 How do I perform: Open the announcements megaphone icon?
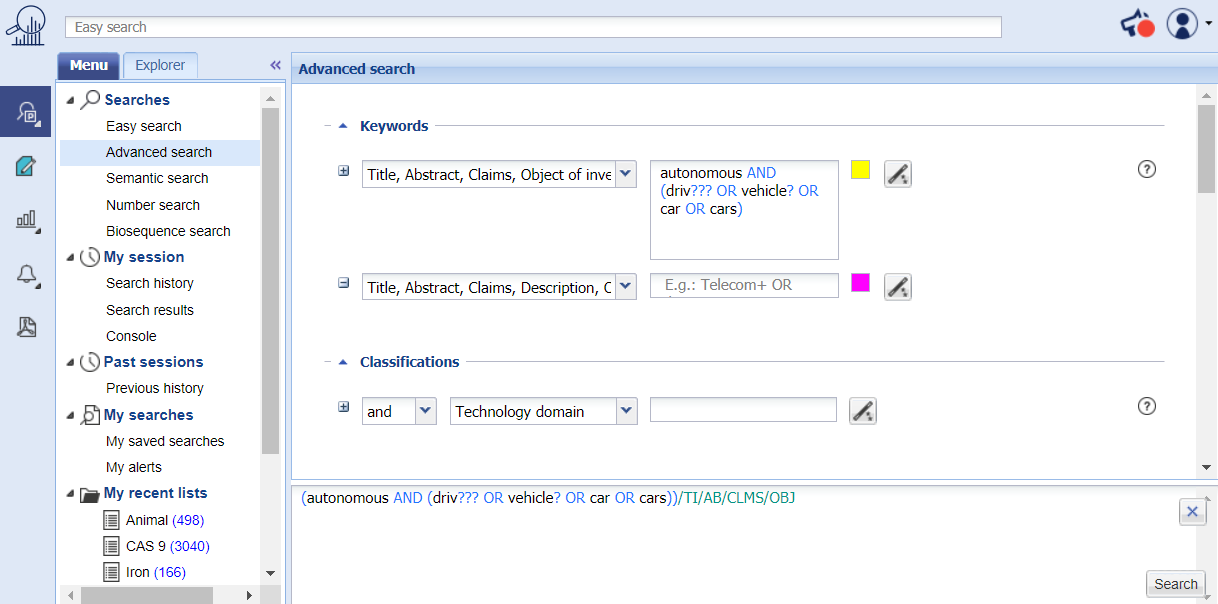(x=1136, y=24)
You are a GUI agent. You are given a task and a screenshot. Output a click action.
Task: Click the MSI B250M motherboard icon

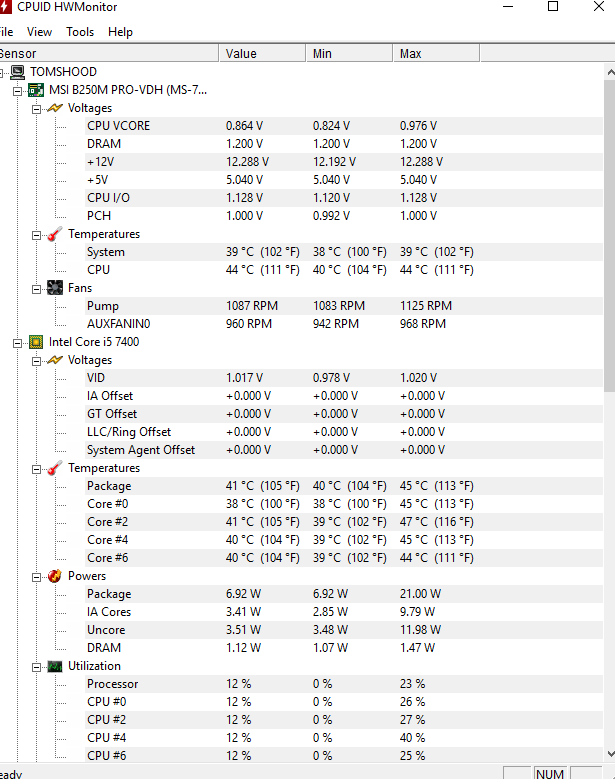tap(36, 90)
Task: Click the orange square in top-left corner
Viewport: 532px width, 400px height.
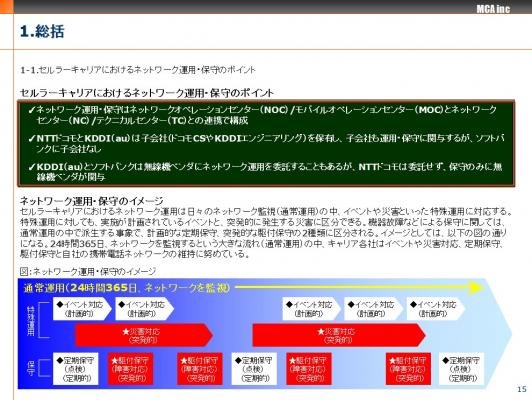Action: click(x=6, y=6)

◇ ◇ ◇ ◇

Every line from the one containing "You are a GUI" through the end of the listing is to be copied exactly; the pictures are not.

You are a GUI agent. You are given a task and a screenshot. Output a click action.
Task: Click the MSI B250M motherboard icon

tap(36, 90)
Task: Click the orange square in top-left corner
Viewport: 532px width, 400px height.
Action: click(x=6, y=6)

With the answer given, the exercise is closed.